_Work item 1_:
In one to three sentences, explain what the Bekaert news item gives as the trigger for the drop in the company's shares.
_Work item 2_:
Pick up the Bekaert news item after its final sentence and continue it.

Bekaert NV, the world’s largest maker of steel cord used in tires, fell the most in six months in Brussels trading after saying it will need to save 100 million euros ($131 million) a year to restore profitability after erasing 1,850 positions amid cutbacks in sawing-wire output.
The shares dropped 3.87 euros, or 12 percent, to 29.40 euros at the 5:40 p.m. close of trading on Euronext Brussels. That’s the biggest decline since July 29 and trimmed the stock’s advance so far this year to 14 percent.
Bekaert is erasing 1,250 positions in Chinese plants producing sawing wire used to slice silicon ingots into wafers for solar cells and plans to cut an additional 600 positions in Belgium, or about 23 percent of its workforce in the country. The Zwevegem, Belgium-based company said it needs to save an additional 100 million euros annually to restore “long-term profitability,” according to a statement released today.

_Given information_:
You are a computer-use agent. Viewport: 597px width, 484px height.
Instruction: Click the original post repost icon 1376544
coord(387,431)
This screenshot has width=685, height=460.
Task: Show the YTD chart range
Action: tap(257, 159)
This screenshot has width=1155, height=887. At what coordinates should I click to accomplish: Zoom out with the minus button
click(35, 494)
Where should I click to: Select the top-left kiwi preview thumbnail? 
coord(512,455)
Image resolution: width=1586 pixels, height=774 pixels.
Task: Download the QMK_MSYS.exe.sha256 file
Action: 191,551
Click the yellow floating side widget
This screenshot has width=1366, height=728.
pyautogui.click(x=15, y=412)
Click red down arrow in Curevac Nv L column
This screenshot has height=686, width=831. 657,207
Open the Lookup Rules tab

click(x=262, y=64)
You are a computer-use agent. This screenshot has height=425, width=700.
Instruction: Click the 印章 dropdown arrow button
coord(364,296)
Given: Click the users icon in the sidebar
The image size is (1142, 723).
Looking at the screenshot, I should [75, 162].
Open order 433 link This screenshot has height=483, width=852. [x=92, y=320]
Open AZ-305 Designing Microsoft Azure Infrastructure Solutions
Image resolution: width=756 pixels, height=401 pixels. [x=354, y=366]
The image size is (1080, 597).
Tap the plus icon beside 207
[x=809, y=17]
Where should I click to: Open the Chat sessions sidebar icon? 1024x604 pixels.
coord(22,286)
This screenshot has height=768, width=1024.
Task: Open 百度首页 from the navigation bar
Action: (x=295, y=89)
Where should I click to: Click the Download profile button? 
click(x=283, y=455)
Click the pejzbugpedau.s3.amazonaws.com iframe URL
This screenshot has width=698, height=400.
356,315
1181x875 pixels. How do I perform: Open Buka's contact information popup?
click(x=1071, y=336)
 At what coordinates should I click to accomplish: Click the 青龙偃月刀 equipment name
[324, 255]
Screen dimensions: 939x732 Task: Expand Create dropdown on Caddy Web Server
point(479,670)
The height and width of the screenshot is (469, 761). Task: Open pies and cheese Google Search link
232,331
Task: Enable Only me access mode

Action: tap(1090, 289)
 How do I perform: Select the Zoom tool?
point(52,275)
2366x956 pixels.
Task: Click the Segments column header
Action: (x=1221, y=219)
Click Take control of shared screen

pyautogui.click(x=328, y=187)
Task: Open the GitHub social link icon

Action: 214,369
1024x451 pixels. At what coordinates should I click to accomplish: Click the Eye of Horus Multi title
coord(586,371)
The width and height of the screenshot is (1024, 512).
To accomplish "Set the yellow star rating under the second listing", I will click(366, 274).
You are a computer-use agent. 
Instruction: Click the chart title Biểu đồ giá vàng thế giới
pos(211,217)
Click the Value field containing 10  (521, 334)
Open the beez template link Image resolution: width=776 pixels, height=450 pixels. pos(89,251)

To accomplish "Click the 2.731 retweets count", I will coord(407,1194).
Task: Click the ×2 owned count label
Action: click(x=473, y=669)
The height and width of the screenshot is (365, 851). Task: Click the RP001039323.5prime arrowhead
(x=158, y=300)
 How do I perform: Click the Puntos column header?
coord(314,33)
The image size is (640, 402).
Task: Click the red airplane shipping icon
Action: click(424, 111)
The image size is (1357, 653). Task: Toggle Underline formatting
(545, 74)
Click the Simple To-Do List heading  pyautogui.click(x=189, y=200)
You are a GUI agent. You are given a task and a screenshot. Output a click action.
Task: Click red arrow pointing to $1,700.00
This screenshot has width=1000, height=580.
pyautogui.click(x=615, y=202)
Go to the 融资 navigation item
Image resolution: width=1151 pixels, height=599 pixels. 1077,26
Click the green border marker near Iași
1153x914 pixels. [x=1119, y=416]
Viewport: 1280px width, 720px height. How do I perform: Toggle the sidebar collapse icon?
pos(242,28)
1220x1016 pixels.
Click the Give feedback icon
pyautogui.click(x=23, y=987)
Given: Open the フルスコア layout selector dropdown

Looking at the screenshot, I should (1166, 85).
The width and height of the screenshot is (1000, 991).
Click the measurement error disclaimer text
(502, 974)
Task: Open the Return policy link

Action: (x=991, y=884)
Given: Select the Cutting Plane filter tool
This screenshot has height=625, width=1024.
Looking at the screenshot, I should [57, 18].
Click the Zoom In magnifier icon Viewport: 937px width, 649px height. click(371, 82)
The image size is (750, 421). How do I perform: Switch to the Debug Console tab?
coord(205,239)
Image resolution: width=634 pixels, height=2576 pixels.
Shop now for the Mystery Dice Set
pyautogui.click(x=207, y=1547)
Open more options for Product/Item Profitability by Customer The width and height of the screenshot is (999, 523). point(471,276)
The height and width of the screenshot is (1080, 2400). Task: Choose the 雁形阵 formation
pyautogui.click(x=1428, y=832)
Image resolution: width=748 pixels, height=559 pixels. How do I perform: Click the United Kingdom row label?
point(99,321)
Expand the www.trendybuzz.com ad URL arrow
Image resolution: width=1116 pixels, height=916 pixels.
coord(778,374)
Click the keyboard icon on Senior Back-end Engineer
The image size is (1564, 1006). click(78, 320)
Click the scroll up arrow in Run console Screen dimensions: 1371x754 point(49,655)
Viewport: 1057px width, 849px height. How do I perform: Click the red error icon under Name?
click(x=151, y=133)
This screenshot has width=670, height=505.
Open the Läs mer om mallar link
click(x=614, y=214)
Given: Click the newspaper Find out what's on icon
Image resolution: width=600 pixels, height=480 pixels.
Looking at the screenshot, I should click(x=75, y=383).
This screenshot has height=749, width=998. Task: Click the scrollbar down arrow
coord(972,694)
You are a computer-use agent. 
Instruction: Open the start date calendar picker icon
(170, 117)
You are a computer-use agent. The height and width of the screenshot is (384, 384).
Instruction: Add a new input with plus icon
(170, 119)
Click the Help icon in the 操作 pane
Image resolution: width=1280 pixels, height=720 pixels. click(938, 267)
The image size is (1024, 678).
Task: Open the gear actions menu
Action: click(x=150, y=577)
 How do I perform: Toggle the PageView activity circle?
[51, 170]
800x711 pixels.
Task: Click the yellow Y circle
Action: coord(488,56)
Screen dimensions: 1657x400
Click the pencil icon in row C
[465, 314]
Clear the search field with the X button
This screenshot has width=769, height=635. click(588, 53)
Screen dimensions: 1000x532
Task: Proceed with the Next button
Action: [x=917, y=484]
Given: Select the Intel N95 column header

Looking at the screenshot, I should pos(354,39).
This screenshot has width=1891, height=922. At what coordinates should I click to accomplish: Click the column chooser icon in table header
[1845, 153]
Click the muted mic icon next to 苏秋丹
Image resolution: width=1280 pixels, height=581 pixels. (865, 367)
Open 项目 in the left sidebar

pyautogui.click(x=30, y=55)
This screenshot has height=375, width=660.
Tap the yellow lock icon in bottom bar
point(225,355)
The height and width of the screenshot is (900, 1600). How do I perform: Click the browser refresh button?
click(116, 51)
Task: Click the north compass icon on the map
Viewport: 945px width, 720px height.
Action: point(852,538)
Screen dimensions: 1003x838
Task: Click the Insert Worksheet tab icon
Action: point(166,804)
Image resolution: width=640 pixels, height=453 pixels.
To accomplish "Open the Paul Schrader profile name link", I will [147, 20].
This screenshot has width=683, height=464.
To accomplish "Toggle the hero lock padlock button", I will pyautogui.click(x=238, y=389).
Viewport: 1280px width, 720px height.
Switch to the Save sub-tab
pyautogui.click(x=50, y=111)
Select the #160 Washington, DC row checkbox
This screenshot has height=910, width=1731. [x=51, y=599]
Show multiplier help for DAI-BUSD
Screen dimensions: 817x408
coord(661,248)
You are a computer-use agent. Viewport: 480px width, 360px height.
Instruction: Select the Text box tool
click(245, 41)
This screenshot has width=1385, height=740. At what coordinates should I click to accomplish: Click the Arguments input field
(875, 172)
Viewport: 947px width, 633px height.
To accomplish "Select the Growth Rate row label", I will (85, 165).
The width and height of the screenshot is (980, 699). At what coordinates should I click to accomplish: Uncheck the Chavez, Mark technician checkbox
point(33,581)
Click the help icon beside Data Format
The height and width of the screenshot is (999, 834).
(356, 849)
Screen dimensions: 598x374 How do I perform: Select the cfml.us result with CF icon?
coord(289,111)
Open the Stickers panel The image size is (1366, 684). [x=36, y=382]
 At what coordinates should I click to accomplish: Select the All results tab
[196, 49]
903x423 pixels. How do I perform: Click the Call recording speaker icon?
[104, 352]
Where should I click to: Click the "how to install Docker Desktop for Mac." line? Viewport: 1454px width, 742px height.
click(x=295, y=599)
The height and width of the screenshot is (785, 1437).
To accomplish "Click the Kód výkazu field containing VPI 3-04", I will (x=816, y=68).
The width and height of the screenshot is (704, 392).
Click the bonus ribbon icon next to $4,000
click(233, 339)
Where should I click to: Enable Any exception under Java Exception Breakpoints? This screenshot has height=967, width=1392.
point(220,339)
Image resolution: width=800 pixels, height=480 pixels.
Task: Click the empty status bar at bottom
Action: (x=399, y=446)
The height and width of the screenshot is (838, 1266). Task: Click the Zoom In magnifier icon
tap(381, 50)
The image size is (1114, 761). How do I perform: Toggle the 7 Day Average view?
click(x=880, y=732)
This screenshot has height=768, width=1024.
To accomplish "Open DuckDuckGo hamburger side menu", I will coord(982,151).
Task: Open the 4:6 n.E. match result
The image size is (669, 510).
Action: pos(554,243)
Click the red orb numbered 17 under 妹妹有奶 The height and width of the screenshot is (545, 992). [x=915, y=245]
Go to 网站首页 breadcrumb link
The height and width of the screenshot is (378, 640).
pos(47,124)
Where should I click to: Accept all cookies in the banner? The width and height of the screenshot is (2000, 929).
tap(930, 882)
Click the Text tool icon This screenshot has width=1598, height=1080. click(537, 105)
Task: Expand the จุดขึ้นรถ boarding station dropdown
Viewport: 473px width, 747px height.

_Expected answer 1_:
The shares fell after Bekaert said it will need to save 100 million euros ($131 million) a year to restore profitability. That announcement came after the company eliminated 1,850 positions amid cutbacks in sawing-wire output.

_Expected answer 2_:
Prices for Bekaert’s sawing wire collapsed last year amid overcapacity for the material as competitors including Xingda International Holdings Ltd. ramped up output in China and global production of solar panels slowed down. Bekaert aims for earnings before interest and taxes of at least 7 percent of sales. Profitability by that measure shrank to 13 percent in the first half as margins in the Asia-Pacific region narrowed to 29 percent from 38 percent in the preceding six-month period.
“Management indicated that both prices and volumes have continued to decline throughout the year,” said Filip De Pauw, an analyst at ING Groep NV in Brussels. “The cost savings target suggests Bekaert didn’t meet its long-term EBIT guidance in the second half.”
Bekaert may report adjusted profit of 2.22 euros a share this year, according to the average of 12 analyst estimates compiled by Bloomberg before today’s announcement. Management said it expects reorganization costs will exceed the 84 million euros of expenses it made in 2008 for the closure of Belgian plants in Lanklaar and Hemiksem, De Pauw said.